Looking Up Data in P2P Systems

These days, peer-to-peer systems are a staple for people who are constantly scouring the Internet for files that serve their interests (songs, movies, TV shows, EBooks, etc). They have become a universal tool for sharing and grabbing files, legal or otherwise. Their popularity is driven not only by their convenience, but also of their notorious capability to source some of the hardest to find data, like MP3s that one may not be able download even through the Web itself.

There are more to P2P systems, though, than what they are famous (or infamous) for. Taken for granted is the fact that they are also a product of rigorous research and development. The short article titled “Looking Up Data in P2P systems”[1] presents this other side of P2P systems, which is more academic in nature. Its focus is the problem that is at the heart of P2P systems: the lookup problem – how to search for data across distributed and decentralized systems in a scalable manner.

Previous Approaches to the Lookup Problem
The article presented some previous approaches to the lookup problem.

First off is the approach used by the once popular Napster. It made use of a central database for mapping file names to the location of the servers that store them. The problem here is that, if the central database fails, the entire system will also fail.

One approach that uses hierarchy is the name lookups for the Internet’s Domain Name System (DNS). Searching is done by the traversing the path from the root up to the node that contains the target data. This approach, though, also suffers from the similar problem faced by Napster. If the root or any of the nodes positioned at the higher levels of the hierarchy fails, then a large part of the system will also probably fail. These higher level nodes also carry more load than the leaf nodes.

Because of the problems associated with hierarchal structures, the article noted that some P2P systems went on to use symmetric lookup algorithms.
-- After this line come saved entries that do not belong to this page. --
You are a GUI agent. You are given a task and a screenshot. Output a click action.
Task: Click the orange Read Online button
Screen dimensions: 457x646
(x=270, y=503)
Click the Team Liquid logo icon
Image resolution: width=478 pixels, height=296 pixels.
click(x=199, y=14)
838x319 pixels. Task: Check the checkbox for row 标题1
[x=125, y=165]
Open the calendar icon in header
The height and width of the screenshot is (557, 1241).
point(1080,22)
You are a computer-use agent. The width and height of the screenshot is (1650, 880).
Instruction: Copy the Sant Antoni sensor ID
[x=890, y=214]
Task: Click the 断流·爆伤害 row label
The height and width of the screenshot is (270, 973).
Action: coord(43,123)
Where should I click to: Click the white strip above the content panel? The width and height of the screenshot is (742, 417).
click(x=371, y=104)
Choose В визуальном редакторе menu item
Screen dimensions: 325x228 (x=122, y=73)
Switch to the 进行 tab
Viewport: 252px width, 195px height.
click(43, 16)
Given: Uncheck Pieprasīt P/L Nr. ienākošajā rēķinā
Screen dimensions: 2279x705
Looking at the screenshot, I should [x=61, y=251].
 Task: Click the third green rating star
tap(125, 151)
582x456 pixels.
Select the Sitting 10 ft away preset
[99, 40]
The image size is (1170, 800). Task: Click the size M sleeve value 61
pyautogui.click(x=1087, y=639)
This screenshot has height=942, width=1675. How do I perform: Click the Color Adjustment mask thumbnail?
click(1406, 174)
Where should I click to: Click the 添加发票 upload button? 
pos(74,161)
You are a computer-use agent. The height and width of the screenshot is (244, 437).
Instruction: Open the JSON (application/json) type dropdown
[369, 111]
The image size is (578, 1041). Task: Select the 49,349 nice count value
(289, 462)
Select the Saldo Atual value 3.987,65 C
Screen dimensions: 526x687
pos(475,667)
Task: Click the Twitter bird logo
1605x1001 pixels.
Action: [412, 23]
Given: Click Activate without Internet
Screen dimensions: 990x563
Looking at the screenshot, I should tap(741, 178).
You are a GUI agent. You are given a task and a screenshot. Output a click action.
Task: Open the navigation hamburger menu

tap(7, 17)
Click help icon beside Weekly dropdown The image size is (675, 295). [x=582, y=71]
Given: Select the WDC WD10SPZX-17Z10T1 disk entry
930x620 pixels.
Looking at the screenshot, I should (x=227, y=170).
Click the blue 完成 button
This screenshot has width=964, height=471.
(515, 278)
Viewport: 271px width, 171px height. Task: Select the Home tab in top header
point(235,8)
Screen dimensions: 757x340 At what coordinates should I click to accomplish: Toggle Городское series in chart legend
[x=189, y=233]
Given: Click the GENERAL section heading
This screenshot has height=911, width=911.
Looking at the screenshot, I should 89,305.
In this kind of structure, each node carries the same amount of burden, which mitigates the effect of losing some nodes due to failure.

An example of this scheme is the forwarding of broadcast messages until a request reaches its destination. This approach, though, is costly and doesn’t scale well. Gnutella uses an approach similar to this, but with provisions to avoid request loops.

FastTrack’s P2P platform included “superpeers” in a hierarchal structure to handle the scaling problem. But then again, adaptability to failures is compromised just like in the case of DNS, aside from the fact that successful retrieval is not guaranteed. KaZaA is one of the applications that popularized this platform.

Freenet also forwards request node per node until the target object is reached. Its searching is based on unstructured routing tables that are created through caching. It avoids mapping of documents to a predictable server to provide anonymity. This approach, however, may cause unpopular documents to be left unassigned to any server. Searching may be costly also, and successful results are not guaranteed.

Distributed Hash Table (DHT)
As an alternative to structured and symmetric schemes, some of the recent P2P algorithms (e.g. CAN, Chord, Kademlia, Pastry, Tapestry, and Viceroy) use a combination of both these schemes, resulting to a system that offers guarantees, while not being vulnerable to some node failures.

These new P2P systems offer a simple approach for the lookup problem through the use of Distributed Hash Tables (DHTs).

DHTs use only a single function: lookup(key). This returns the network address that is mapped to the given key. Mapping is made possible through the use of a base hash function such as SHA-1. Since the result of using a hash function is unique for a given input, then mapping to network locations are consistent.

Here are some issues that have to be addressed when implementing DHTs to lookup algorithms:

Mapping keys to nodes in a load-balanced way. Keys are stored to one or two nodes whose IDs are “close” to the key, based from the given ID space.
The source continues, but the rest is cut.